--- START ---

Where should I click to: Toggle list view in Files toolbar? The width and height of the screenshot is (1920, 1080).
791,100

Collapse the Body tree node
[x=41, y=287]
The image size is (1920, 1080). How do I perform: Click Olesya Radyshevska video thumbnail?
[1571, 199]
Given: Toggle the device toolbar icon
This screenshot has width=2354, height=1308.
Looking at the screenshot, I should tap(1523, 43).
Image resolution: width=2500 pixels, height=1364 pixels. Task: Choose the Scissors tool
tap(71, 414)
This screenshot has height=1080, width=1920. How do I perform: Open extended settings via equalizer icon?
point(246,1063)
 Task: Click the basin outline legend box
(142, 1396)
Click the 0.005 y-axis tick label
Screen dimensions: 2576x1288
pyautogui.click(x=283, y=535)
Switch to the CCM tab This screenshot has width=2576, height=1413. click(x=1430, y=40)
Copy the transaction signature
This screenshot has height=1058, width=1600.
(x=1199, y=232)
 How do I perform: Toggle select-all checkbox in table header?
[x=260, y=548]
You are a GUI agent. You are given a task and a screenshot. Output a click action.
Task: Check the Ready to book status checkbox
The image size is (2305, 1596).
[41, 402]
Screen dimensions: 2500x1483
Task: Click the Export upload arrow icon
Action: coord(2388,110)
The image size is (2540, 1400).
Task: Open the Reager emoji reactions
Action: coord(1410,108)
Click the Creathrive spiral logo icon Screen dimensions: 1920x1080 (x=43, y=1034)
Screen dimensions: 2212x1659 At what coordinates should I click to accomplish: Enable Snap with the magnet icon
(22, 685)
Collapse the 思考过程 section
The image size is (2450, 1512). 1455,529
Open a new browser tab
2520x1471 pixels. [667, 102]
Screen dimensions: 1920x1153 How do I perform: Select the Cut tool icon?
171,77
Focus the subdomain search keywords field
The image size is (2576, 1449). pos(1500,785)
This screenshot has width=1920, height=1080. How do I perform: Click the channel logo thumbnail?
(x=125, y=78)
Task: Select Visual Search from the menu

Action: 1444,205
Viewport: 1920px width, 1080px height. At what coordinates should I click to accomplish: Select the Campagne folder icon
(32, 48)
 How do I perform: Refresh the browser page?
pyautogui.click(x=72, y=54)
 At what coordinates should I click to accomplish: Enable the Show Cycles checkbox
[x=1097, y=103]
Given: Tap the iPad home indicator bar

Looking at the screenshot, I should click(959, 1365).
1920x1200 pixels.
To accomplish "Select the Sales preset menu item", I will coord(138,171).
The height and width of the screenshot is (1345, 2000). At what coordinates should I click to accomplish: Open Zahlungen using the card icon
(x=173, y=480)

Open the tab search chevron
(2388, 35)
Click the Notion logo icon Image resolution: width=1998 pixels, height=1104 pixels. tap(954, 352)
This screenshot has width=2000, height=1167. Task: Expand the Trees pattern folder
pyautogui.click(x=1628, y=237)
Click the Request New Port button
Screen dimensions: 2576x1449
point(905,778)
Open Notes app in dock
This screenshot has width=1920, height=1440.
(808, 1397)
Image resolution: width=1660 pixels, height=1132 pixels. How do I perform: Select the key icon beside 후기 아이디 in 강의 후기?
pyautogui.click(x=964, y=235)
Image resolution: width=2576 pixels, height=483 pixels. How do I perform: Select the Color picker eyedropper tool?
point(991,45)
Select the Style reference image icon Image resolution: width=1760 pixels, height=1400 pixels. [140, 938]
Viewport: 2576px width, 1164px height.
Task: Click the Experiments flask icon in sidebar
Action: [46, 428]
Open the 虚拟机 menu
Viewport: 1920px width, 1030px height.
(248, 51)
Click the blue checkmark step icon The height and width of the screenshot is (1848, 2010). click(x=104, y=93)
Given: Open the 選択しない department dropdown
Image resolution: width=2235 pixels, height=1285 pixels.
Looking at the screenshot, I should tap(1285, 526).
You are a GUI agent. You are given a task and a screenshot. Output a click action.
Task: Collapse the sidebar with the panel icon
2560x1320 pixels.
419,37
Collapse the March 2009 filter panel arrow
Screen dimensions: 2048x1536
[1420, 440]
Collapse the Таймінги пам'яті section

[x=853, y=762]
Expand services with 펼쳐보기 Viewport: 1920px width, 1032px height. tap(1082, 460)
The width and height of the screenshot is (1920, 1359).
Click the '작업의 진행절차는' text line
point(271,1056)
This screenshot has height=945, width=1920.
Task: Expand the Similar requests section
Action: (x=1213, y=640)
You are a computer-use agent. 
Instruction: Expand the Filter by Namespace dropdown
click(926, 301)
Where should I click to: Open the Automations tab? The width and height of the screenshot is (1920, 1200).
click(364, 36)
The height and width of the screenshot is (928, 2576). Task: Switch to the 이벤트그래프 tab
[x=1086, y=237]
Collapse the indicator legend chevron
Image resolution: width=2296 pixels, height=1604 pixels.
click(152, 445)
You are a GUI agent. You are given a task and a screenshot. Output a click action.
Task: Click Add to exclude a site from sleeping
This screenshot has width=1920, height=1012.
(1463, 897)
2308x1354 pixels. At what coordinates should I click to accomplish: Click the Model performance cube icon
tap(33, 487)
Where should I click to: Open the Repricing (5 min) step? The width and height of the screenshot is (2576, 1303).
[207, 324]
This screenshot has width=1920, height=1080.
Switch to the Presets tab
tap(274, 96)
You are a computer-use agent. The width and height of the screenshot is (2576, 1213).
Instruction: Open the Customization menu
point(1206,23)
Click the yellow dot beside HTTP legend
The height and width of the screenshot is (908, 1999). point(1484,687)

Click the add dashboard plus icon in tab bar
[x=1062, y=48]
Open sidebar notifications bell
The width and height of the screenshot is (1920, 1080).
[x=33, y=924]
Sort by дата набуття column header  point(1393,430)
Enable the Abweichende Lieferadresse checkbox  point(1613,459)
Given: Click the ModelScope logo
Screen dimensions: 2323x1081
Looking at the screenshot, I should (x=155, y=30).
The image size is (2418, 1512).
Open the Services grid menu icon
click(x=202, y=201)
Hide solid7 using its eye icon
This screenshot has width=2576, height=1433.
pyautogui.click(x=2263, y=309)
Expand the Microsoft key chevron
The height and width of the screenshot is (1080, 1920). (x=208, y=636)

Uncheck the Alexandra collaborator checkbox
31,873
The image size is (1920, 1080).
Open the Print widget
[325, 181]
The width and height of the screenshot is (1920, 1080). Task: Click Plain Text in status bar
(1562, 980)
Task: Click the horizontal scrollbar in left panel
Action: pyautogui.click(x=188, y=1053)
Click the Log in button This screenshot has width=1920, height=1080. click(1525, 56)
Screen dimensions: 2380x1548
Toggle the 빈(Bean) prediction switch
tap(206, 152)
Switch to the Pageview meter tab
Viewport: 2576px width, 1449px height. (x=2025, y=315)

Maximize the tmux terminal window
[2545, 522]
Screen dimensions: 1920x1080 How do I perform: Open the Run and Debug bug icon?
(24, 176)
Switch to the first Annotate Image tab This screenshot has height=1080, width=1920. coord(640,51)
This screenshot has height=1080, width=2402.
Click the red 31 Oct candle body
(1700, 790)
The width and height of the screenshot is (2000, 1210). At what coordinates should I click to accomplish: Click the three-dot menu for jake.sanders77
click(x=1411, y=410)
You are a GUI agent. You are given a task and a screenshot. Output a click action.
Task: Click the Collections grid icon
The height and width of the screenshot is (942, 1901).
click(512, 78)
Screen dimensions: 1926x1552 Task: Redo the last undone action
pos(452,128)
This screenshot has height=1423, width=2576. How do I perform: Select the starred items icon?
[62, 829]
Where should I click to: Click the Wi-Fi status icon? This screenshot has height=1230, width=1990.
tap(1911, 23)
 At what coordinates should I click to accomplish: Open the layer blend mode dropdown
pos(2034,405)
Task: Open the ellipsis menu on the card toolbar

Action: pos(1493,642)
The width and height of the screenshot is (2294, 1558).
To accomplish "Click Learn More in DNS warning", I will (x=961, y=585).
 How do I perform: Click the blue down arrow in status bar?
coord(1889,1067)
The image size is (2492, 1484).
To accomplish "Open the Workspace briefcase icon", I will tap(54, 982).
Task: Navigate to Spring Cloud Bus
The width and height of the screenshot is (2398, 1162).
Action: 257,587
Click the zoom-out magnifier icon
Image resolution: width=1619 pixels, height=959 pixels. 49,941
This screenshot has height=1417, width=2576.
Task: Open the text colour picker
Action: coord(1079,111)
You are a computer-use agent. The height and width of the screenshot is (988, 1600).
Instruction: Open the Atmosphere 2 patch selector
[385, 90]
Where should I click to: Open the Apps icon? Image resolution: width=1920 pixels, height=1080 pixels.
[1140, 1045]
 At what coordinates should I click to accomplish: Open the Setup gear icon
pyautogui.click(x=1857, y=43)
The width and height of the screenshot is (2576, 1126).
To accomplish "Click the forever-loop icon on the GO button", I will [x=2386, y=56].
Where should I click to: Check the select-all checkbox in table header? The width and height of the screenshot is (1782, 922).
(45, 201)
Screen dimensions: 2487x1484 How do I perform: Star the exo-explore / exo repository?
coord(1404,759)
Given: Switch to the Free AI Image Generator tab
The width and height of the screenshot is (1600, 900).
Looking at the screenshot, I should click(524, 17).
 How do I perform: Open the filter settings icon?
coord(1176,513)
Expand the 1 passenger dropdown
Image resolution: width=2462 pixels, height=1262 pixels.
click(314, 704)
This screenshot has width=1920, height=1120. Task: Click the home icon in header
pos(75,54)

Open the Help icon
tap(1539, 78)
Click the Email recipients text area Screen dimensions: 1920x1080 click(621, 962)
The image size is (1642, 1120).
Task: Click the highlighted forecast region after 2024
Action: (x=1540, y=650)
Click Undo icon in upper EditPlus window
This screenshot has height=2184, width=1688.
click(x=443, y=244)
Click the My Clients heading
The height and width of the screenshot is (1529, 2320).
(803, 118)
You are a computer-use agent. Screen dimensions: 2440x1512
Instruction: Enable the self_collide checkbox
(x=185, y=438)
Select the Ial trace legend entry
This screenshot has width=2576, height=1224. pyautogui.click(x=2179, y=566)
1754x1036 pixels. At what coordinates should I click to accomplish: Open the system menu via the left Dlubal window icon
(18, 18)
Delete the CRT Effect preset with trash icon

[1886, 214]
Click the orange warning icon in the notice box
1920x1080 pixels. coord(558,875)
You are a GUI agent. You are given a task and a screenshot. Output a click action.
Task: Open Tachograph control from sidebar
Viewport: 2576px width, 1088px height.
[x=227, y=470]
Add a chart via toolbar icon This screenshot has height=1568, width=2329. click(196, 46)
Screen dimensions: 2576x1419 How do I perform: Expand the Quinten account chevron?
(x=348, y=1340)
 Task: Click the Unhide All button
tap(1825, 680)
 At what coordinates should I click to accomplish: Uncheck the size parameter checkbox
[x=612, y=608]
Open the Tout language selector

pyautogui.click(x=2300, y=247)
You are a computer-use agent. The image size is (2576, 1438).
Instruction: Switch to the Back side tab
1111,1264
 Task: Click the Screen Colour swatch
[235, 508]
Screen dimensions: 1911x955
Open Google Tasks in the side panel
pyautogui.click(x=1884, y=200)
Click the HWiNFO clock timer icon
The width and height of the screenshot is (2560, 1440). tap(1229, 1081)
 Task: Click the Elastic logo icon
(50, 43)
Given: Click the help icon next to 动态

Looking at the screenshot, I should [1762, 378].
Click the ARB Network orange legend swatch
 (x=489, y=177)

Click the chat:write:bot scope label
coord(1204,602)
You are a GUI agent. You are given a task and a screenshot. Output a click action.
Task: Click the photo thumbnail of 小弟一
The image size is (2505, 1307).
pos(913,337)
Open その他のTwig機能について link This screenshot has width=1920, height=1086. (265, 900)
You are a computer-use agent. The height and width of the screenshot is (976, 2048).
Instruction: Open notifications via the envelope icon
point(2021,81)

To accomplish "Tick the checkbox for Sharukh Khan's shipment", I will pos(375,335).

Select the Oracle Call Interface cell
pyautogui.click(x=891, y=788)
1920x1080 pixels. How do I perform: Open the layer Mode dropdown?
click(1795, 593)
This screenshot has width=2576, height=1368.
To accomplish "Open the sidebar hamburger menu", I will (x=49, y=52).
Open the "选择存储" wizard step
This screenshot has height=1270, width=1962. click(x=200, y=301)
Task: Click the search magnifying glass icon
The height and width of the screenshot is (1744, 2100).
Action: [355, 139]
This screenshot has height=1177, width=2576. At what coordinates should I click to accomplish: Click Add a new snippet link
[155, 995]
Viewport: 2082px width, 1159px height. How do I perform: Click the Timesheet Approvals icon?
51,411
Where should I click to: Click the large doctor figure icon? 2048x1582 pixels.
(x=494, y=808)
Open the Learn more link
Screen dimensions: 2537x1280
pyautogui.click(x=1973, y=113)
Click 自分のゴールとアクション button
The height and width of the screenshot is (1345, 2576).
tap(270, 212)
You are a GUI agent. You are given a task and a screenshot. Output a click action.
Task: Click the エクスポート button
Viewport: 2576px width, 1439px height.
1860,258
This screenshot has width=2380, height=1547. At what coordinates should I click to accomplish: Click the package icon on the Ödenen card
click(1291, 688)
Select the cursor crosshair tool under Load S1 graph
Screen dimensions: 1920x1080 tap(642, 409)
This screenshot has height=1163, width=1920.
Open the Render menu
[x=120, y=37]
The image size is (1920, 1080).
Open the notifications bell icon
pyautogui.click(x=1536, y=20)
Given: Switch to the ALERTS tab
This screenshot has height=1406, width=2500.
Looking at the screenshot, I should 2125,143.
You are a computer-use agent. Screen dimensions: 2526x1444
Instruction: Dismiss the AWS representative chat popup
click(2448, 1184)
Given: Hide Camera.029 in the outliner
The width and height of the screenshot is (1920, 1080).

--- END ---

_Task_
Go through the records and count every line with the word "computer"; the answer is the number alone.

_Answer to the problem_
7